Strategic Asset Realization
This transaction is part of Lithium Australia's strategy to realize value from non-core assets, thereby supporting its ongoing initiatives aimed at advancing sustainable lithium production. The company's focus on its revenue-generating recycling business and lithium extraction technologies positions it well to benefit from the rising global demand for lithium-ion batteries. This strategic approach also provides diversification benefits to global supply chains.
Core Lithium Share Exchange
As part of the deal, Lithium Australia will exchange its Charger Metals shares for Core Lithium shares. Specifically, the arrangement stipulates that for every Charger share, Lithium Australia will receive 0.8 Core shares, translating to approximately 6.1 million Core shares in return for the 7.6 million Charger Metals shares. This consideration is valued at approximately A$541,000, based on Core Lithium’s 5-day volume weighted average trading price (VWAP) as of September 6, 2024.

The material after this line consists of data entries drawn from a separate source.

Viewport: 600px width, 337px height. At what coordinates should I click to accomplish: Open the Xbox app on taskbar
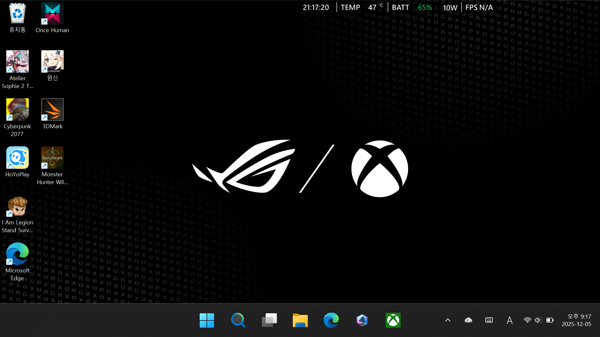point(393,320)
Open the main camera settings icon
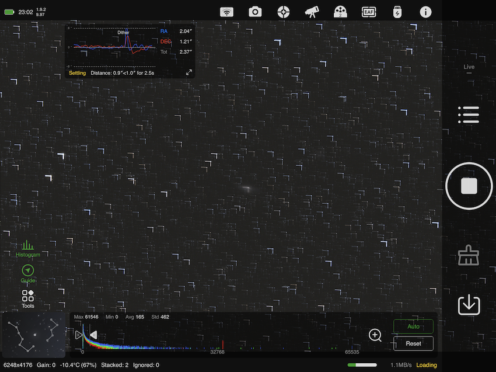496x372 pixels. (x=255, y=12)
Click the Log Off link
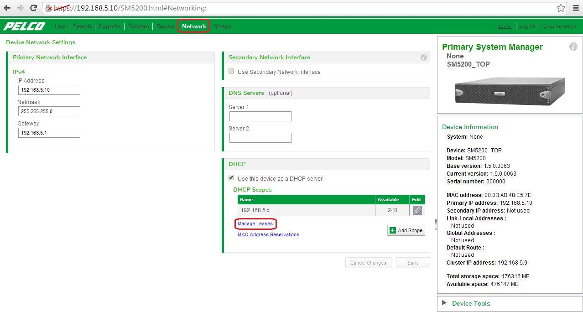Viewport: 583px width, 312px height. [x=527, y=26]
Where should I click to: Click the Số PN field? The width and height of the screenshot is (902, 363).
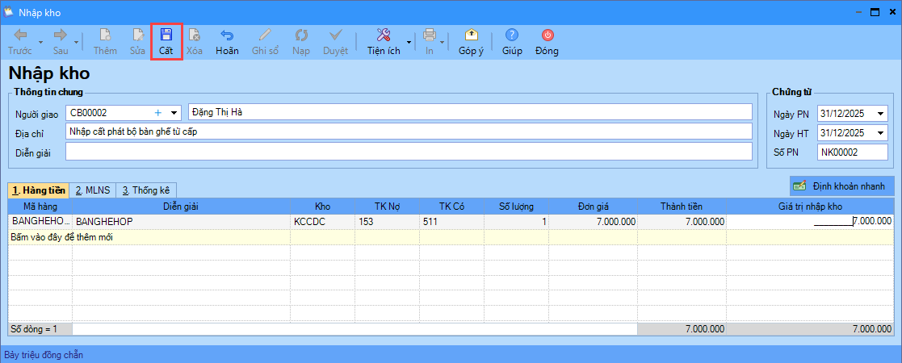pos(851,152)
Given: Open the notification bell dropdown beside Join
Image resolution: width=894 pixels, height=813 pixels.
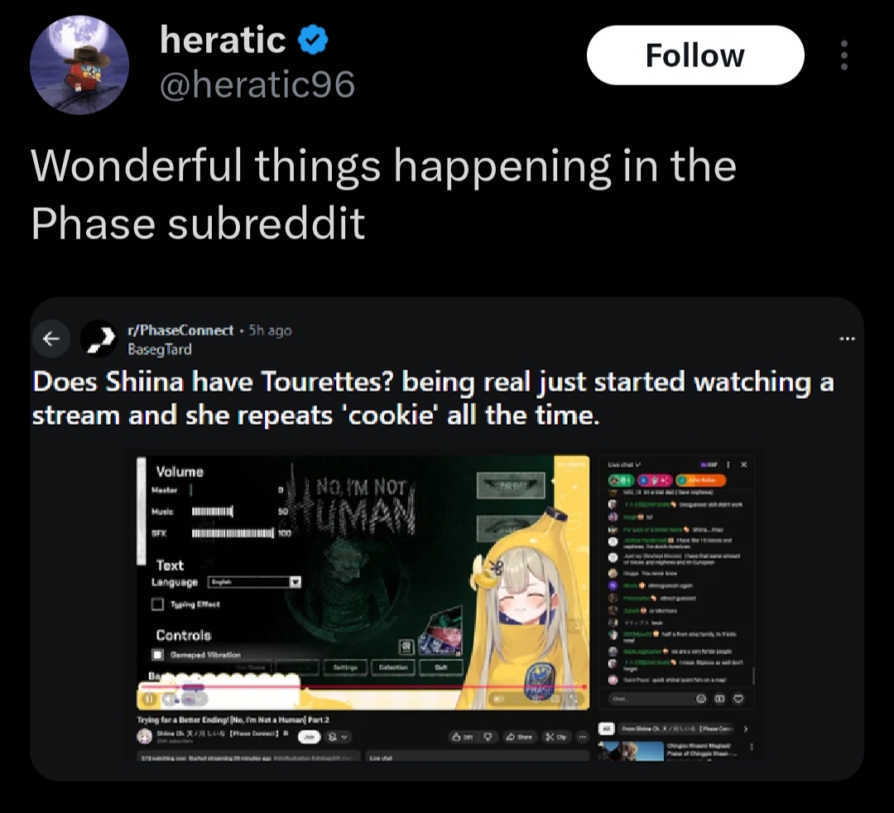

Bynoe Lithium Project Interest
In addition to the Charger Metals shares, Lithium Australia has also transferred its remaining 30% interest in the Bynoe Lithium Project to Core Lithium. This transaction is valued at A$500,000 in cash, subject to the pre-emptive rights held by Charger Metals. Should these pre-emptive rights not be exercised or the pre-emption period expire, the transaction will proceed with the cash payment to Lithium Australia.
Improved Liquidity and Strategic Alignment
Simon Linge, CEO and Managing Director of Lithium Australia, emphasized that divesting non-core assets aligns with the company’s strategic focus. The exchange of Charger Metals shares for Core Lithium shares is expected to enhance liquidity in the investment holdings, which will be freely tradable upon receipt. This transaction also allows Lithium Australia to benefit from any potential future appreciation in Charger Metals through a ‘Control Event’ clause. This clause provides the option to capture value from a potential takeover of Charger Metals within the next nine months. In such an event, Lithium Australia could either repurchase the Charger Metals shares at the initial ratio and benefit from the successful transaction or potentially receive the difference from Core Lithium.
Strategic Focus and Flexibility
The divestment aligns with Lithium Australia’s strategic objectives, offering balance sheet flexibility to support key growth initiatives. The absence of an escrow period for the Core Lithium shares ensures immediate tradability, further enhancing the company’s liquidity position.
These strategic transactions reflect Lithium Australia’s commitment to optimizing its asset portfolio while focusing on core operations and growth opportunities in the lithium sector.